Yes! I read Kurt Cagle's piece
(http://www.oreillynet.com/xml/blog/2007/09/synoa_what.html) and
listened to the Rohit Khare-Jon Udell
interview (http://itc.conversationsnetwork.org/shows/detail3275.html) with
great interest. I have a sense that what I am thinking about is using
Atom on a somewhat more 'micro' scale within an application itself (there
would be times, for instance, when a database query result would simply be
cached as an Atom doc on the filesystem and if it was 'fresh' enough would
obviate the need for a database call and generation of the Atom result).
I don't even know if that sort of apporach is worth the trouble, but I am
trying to heed Roy Fielding's advice to "engineer for serendipity" and
Atom strikes me as having a fairly high serenditipy quotient :).
thanks-
peter keane
daseproject.org
On Fri, 5 Oct 2007, Ernest Prabhakar wrote:
Did you see the SynOA discussion from KnowNow?
Sent from my iPhone
On Oct 5, 2007, at 7:15, pkeane <[EMAIL PROTECTED]> wrote:
Following on my "Why Use Atom?" posting.... I am trying to figure out if I
would simply be pushing Atom beyond its practical limits to build an entire
web application as Atom publishers and consumers. I'd like implement an
MVC architecture where the layers all spoke Atom to one another. All
database access would be mediated by an Atom feed (read) and AtomPub
interface (write). Everything from error logs, image slideshows,
collection settings, incremental backups, etc. would be mediated by way of
an Atom feed. Search would simply be an OpenSearch implementation that the
application itself exposed and consumed.
Why? Because I must have a plug-in architecture to allow users to create
new application extensions, modules, etc. Instead of inventing a new
plug-in architecture and write yet another "how to create a DASe plug-in"
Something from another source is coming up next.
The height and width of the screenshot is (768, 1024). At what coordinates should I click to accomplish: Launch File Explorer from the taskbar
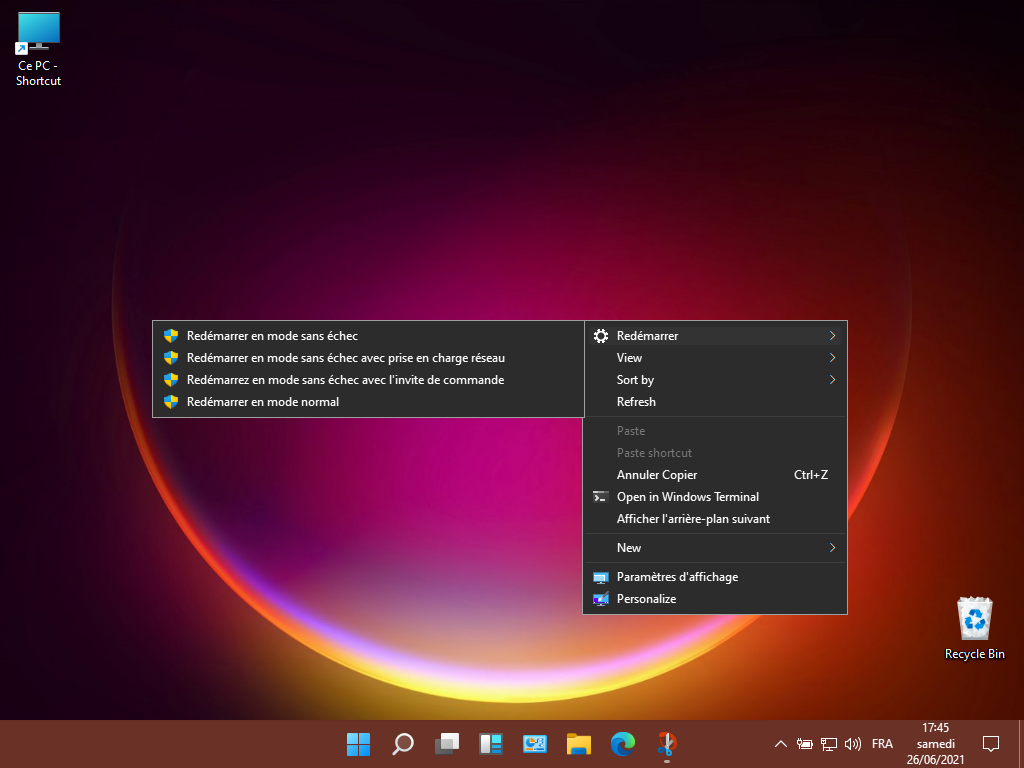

document, I simply say "here are the available Atom feeds -- mash 'em up
any way you'd like" (I know, for instance, folks will want to create
fancier presentation tools than the app currently provides). Not to
mention what sorts of new & interesting combinations would occur when my
Atom consumers-that-do-interesting-things-with-my-Atom-feeds are pointed at
someone else's Atom feeds.
Any thoughts or pointers to similar approaches out there??